La Constitución de 1854 y la crisis de México
Si López Obrador tuviera noción de la justicia legal, mucho aprendería y ratificaría por la decisión del Comité de Justicia de la Cámara de Representantes de EU respecto del ataque al Capitolio del 6 de enero de 2021. El órgano ha concluido por unanimidad que el Departamento de Justicia debería proceder contra el expresidente Donald Trump por cuatro cargos: incitación a una insurrección, conspiración para emitir un falso testimonio, conspiración para defraudar al país y obstrucción de un procedimiento oficial del Congreso: la votación para certificar el triunfo de Joe Biden que interrumpió una acción violenta al término de un mitin a favor de Trump en Washington.
Para la responsabilidad pública no hay otra justicia que la legal, no hay manera de oponer otra consideración sobre la determinación de la ley. Es un debate clásico del derecho y, más allá de las distintas doctrinas, escuelas e interpretaciones, se entiende que, para el funcionario, quien jura cumplir y hacer cumplir la ley, debe prevalecer la legalidad. Se descarta la justicia por propia mano, la justicia “natural”, o invocar desconocimiento de la norma o práctica social en contrario. La ley se cumple y es menester obligar a que otros la cumplan en el ámbito de responsabilidad de cada uno.
El expresidente Trump deberá enfrentar la justicia. Las conclusiones del Comité no son vinculatorias hacia el departamento de justicia; sin embargo, éste de propia iniciativa ya había iniciado indagatorias. Seguramente los testimonios y pruebas fundamento de la solicitud para proceder contra el expresidente servirán para que el fiscal designado tenga elementos para la acusación, en un momento en el Donald Trump inicia su proselitismo para regresar a la Casa Blanca. Lo acontecido pone una fuerte presión al Partido Republicano y, seguramente, será la antesala de una controversia política mayor que podría llevar a la nominación presidencial de Ron de Santis, gobernador de la Florida.
Es deseable que las acciones de justicia sirvan de didáctica social sobre el valor de la legalidad, particularmente cuando altos funcionarios están de por medio. Para el caso concreto, recientemente ha habido otras dos situaciones con tales implicaciones: el de Pedro Castillo, presidente de Perú, y el de Cristina Fernández, vicepresidenta de Argentina. Debe preocupar que en ambos asuntos el presidente mexicano haya mantenido una postura de rechazo a la legalidad a partir del prejuicio y de sus asumidas afinidades políticas. La justicia merece si no respeto, cuando menos consideración; no se puede descalificar resoluciones desagradables o porque son percibidas funcionales a los intereses del adversario político.
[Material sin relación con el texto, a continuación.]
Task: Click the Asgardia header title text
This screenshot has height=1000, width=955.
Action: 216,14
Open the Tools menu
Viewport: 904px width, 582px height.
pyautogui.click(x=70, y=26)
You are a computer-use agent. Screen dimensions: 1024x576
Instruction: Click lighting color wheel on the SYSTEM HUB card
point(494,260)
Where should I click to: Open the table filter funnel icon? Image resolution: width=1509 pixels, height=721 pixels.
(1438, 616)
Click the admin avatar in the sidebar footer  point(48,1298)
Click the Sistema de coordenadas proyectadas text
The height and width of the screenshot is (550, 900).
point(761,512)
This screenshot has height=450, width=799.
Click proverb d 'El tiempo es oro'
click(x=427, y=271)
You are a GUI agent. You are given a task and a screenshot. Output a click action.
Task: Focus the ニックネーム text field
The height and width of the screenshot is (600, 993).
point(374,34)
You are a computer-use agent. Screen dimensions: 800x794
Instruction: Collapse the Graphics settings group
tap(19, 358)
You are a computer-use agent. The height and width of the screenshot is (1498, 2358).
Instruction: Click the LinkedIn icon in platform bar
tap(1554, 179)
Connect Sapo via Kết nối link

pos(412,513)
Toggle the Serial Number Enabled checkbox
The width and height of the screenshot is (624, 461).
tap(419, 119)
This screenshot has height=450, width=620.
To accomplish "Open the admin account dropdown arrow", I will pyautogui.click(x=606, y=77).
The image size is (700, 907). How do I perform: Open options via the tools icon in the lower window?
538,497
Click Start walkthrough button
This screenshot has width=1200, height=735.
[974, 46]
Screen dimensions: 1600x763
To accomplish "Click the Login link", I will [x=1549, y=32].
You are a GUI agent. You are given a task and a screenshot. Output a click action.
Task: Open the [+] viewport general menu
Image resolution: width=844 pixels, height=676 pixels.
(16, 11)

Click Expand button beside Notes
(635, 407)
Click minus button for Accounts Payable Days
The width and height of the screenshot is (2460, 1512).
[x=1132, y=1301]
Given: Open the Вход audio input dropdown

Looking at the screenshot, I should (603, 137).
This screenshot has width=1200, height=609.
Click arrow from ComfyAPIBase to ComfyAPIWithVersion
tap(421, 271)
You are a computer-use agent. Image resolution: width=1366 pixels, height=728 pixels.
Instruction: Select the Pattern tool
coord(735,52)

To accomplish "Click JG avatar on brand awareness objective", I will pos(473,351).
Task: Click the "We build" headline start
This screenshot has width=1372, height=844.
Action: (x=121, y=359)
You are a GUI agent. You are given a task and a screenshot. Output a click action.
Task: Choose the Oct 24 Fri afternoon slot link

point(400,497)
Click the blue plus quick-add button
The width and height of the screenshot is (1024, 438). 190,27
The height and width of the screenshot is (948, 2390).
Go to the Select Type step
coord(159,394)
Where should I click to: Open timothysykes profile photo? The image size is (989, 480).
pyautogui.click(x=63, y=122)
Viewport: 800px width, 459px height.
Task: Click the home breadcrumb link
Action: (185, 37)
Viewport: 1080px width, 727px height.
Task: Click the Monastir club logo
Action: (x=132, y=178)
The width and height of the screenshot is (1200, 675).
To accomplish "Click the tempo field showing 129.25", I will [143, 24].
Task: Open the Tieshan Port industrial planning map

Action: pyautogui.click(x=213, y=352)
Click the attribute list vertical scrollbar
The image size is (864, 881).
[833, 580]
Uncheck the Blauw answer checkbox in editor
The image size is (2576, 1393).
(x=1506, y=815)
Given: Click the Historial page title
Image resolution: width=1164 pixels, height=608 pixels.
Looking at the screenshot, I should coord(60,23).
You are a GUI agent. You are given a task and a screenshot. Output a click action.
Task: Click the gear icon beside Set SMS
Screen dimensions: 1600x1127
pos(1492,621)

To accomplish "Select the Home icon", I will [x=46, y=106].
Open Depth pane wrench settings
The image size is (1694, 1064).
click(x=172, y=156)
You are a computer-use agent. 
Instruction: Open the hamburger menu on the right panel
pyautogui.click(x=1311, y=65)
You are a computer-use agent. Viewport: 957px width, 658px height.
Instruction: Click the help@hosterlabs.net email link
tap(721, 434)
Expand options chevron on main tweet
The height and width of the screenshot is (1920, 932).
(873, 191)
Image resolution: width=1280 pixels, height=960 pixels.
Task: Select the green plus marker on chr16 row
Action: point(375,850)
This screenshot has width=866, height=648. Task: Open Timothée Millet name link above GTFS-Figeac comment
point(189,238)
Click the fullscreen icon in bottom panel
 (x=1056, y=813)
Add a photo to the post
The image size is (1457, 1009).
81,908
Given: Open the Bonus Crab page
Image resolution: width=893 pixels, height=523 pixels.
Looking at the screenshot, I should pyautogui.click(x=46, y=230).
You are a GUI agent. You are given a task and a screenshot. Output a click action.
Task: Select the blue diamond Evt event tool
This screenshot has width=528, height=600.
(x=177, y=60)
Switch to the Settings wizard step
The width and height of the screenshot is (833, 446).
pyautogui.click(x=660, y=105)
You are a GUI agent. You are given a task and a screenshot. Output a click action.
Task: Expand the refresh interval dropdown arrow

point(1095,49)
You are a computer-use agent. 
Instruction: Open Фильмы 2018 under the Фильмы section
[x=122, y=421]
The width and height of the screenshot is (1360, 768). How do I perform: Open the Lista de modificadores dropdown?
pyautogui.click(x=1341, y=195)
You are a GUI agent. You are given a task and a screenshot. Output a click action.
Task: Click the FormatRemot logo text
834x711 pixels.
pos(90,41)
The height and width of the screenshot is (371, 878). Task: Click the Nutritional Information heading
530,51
Todo un caso que el embajador mexicano en Perú haya sido expulsado, México se volvió parte del problema, no de la solución.
López Obrador deberá entender que la justicia necesariamente transita por el sinuoso, complejo e incierto camino de la legalidad. No hay coartadas. La ley es la ley y más para el jefe de gobierno y jefe de Estado. La ley es certeza y también conlleva límites, en ocasiones indeseables para el gobernante y gobernado, pero así es la vida en democracia. Es propio de las autocracias y de las dictaduras desentenderse de la Constitución y de las leyes que de ésta derivan. En todo caso está el proceso legislativo y el Constituyente Permanente para adecuar el marco normativo, pero nunca es permisible, tampoco legítimo actuar al margen de la ley invocando un sentido particular de justicia o un consenso mayoritario.
El debido proceso y la presunción de inocencia son pilares de un confiable y moderno sistema de justicia penal. Por esta consideración, la justicia federal por la vía del amparo sirve para moderar los excesos y las desviaciones de los demás órganos de autoridad y de justicia, inclusive los Congresos. La cuestión es que la legalidad persiste como déficit de la cultura política de los mexicanos, además de su desconfianza en la judicatura. Dicha distancia propicia que desde el poder se amplíen las actitudes de reserva sobre el valor de la ley, la calidad de los servidores de la justicia y de sus instituciones y, consecuentemente, sus determinaciones.